### WHAT IS BEING ASKED
An exact copy of the entries below is needed, with every picture left out.

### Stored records
§

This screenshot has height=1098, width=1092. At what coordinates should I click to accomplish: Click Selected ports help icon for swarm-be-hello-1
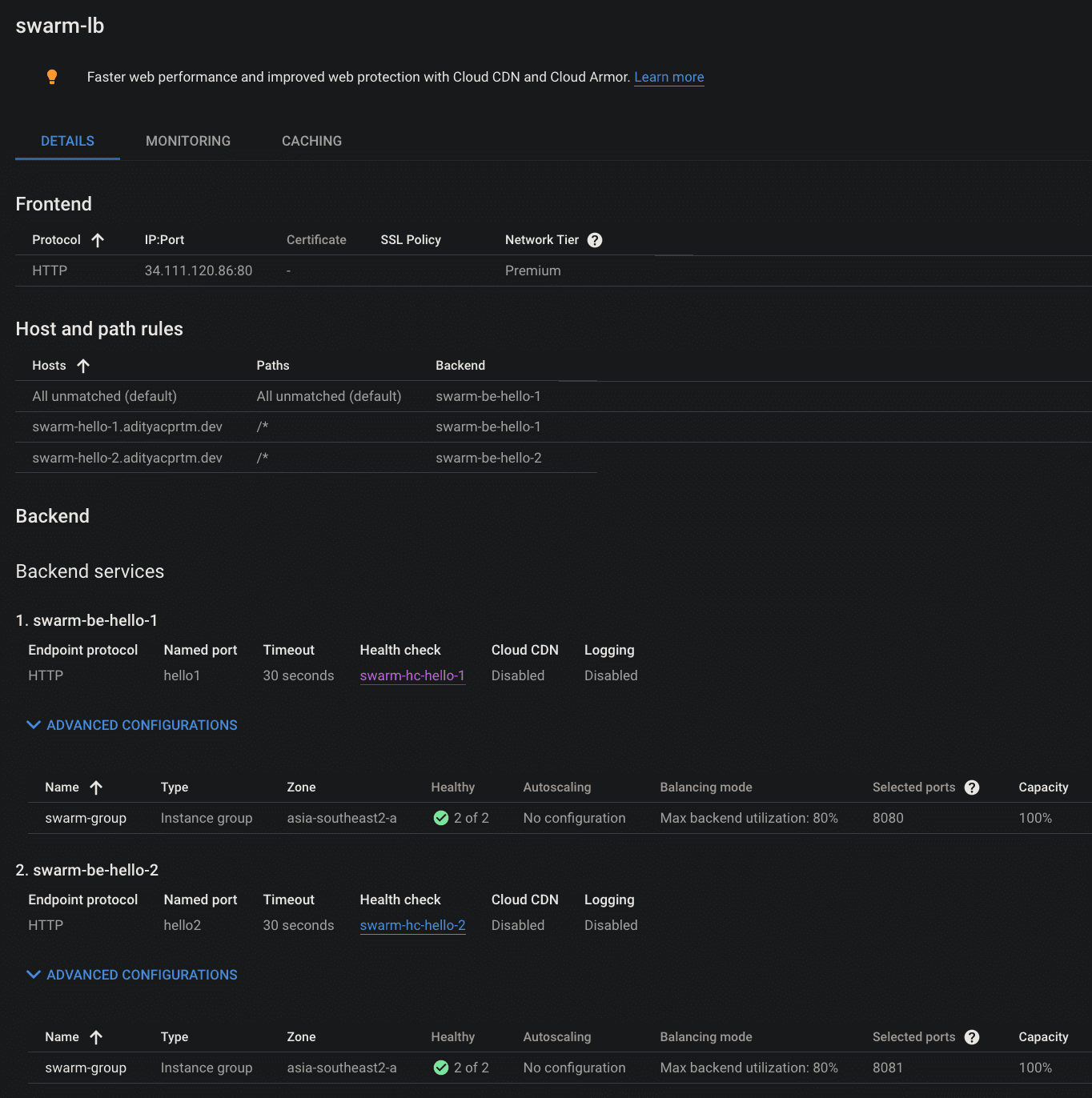(x=971, y=787)
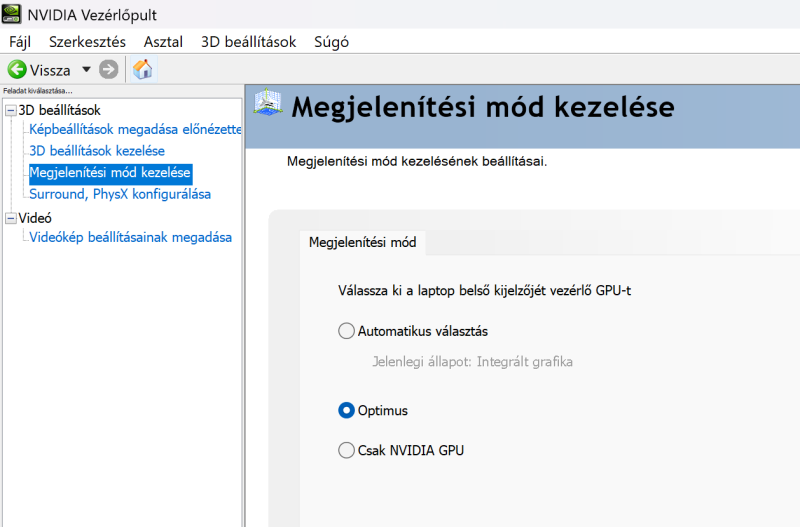
Task: Open Surround, PhysX konfigurálása page
Action: tap(120, 194)
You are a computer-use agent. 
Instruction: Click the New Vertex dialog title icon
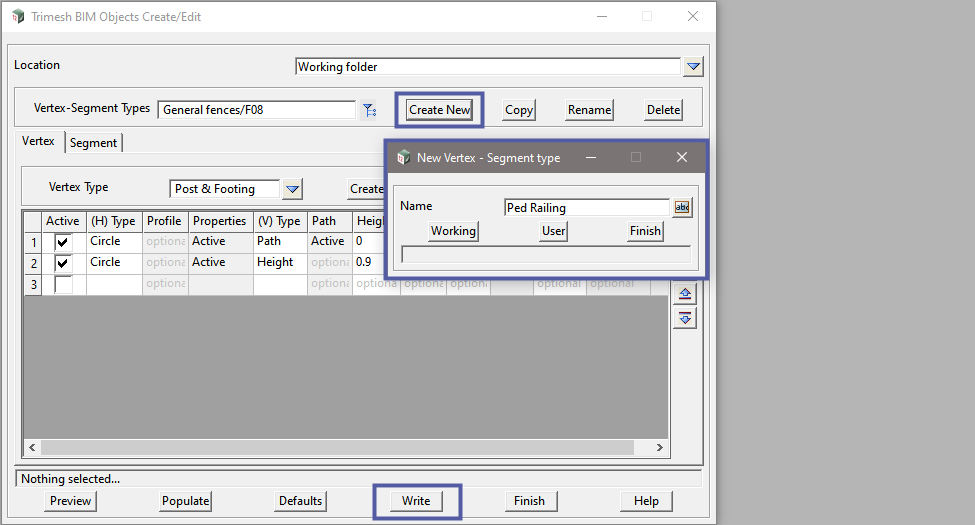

§

### SOLUTION
This screenshot has height=1098, width=1092. At what coordinates should I click to accomplish: Click Selected ports help icon for swarm-be-hello-1
(x=971, y=787)
Task: Open Surround, PhysX konfigurálása page
Action: tap(120, 194)
You are a computer-use agent. 
Instruction: Click the New Vertex dialog title icon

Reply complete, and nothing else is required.